Verizon and Nokia snuggle up in private 5G
Weeks after it had apparently spurned Nokia, handing a $6.6 billion 5G contract to South Korea’s Samsung, US telco giant Verizon is back in the arms of its Finnish supplier.
The two firms have buddied up once again to provide 5G network services to companies in Europe and the Asia-Pacific, where Verizon lacks its own mobile infrastructure. Nokia would probably have preferred a multi-billion-dollar role in the construction of Verizon’s 5G network in the US. But at least it now has a telco partner for its private wireless push.
That has been one of the fastest-growing parts of Nokia’s business this year, with second-quarter revenues at the overarching Enterprise unit up 18%, to €376 million ($445 million), compared with the year-earlier period. In the private wireless segment, Nokia sells products and expertise to organizations that want a local network, separate from an operator’s public systems. Interest levels are high.

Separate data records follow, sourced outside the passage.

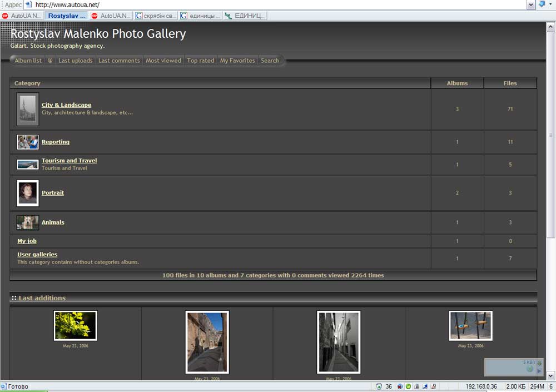Click the blue go icon right of address bar
Screen dimensions: 556x392
542,4
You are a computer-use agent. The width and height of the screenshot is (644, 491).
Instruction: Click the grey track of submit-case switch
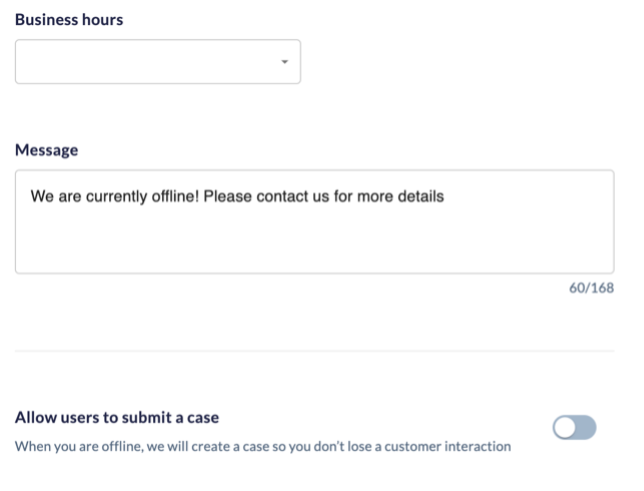tap(586, 427)
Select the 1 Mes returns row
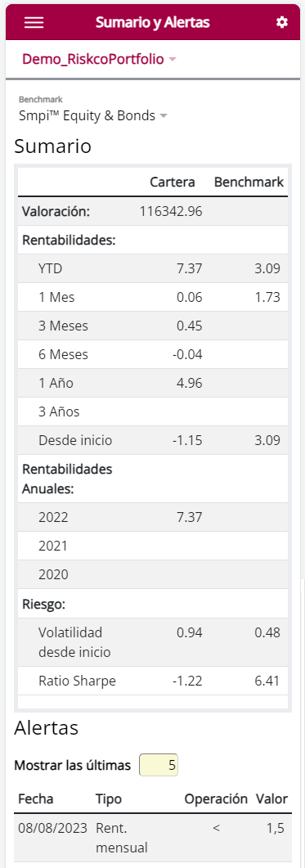 [153, 297]
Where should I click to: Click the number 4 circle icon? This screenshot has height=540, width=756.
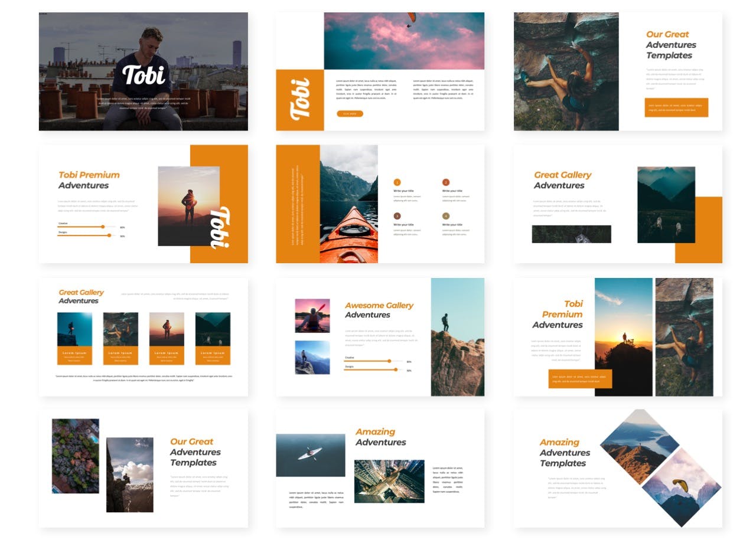(x=445, y=216)
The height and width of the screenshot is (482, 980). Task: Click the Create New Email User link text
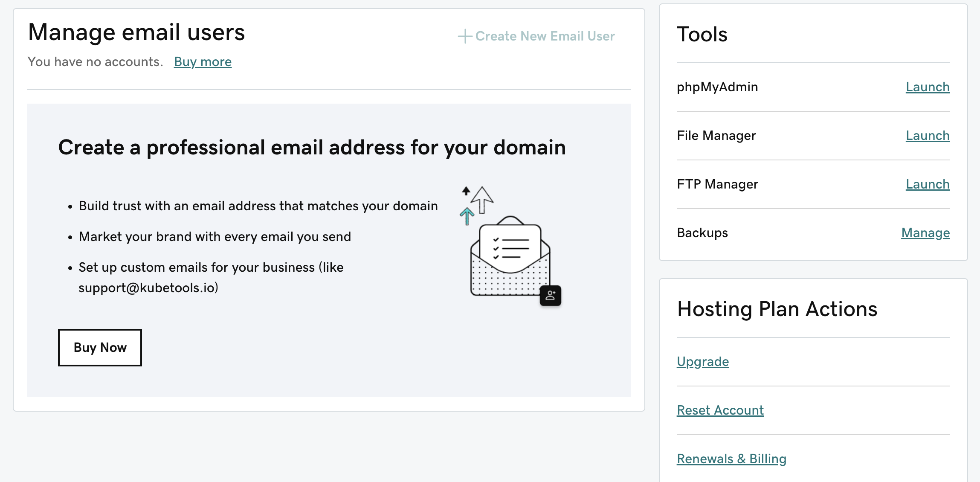[545, 36]
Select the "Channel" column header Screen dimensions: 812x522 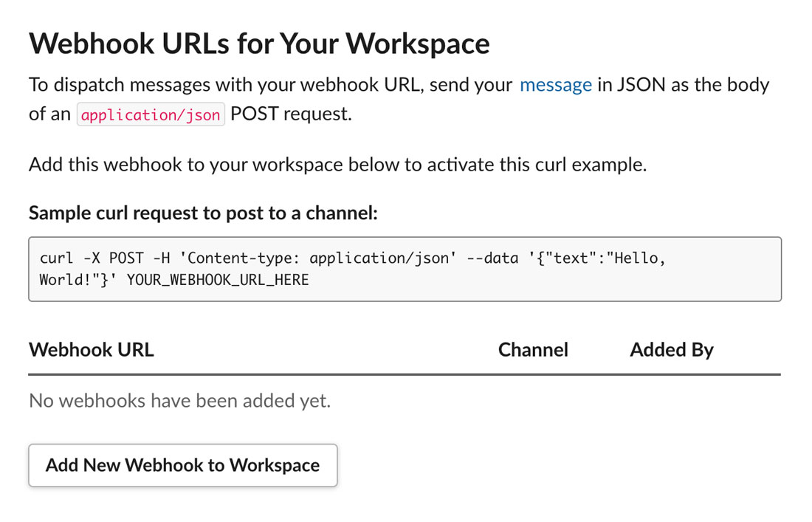point(533,349)
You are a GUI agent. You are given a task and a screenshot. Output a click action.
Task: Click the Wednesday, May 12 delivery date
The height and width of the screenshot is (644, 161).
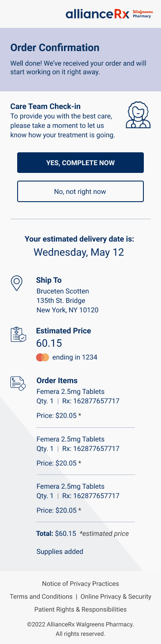coord(79,252)
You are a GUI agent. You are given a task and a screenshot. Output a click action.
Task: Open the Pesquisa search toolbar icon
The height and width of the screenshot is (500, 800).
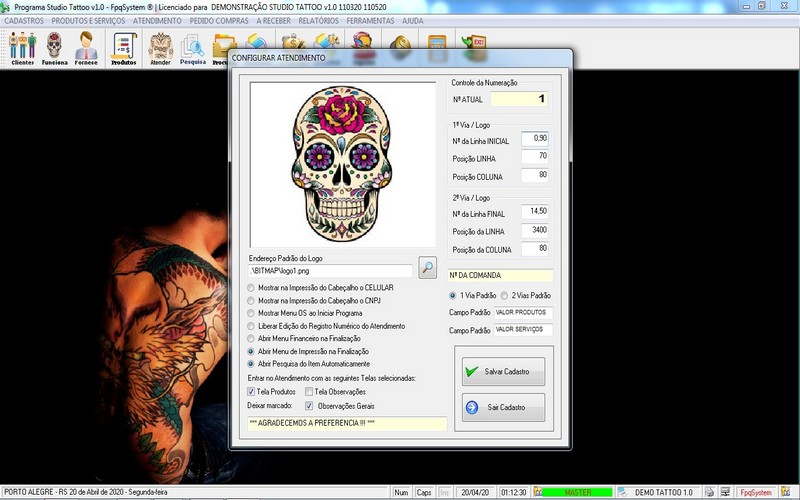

Nokia has long insisted that it prefers to work alongside or through a telco partner when catering to business customers. Doing so would address the concern about competing against telco clients for enterprise work. For precisely that reason, Ericsson, Nokia’s main non-Chinese rival, has said it will approach customers in this market only through service provider channels.
Going global
With Verizon, Nokia gains a telco partner with one of the largest enterprise divisions in the world. Last year, Verizon Business made about $31.4 billion in sales, roughly 24% of the company’s total, and many of its customers have a worldwide presence. “Sixty percent of our customer base has global operations,” said Sowmyanarayan Sampath, the president of the global enterprise unit within Verizon Business. “Our thesis is to support enterprises where they need it.”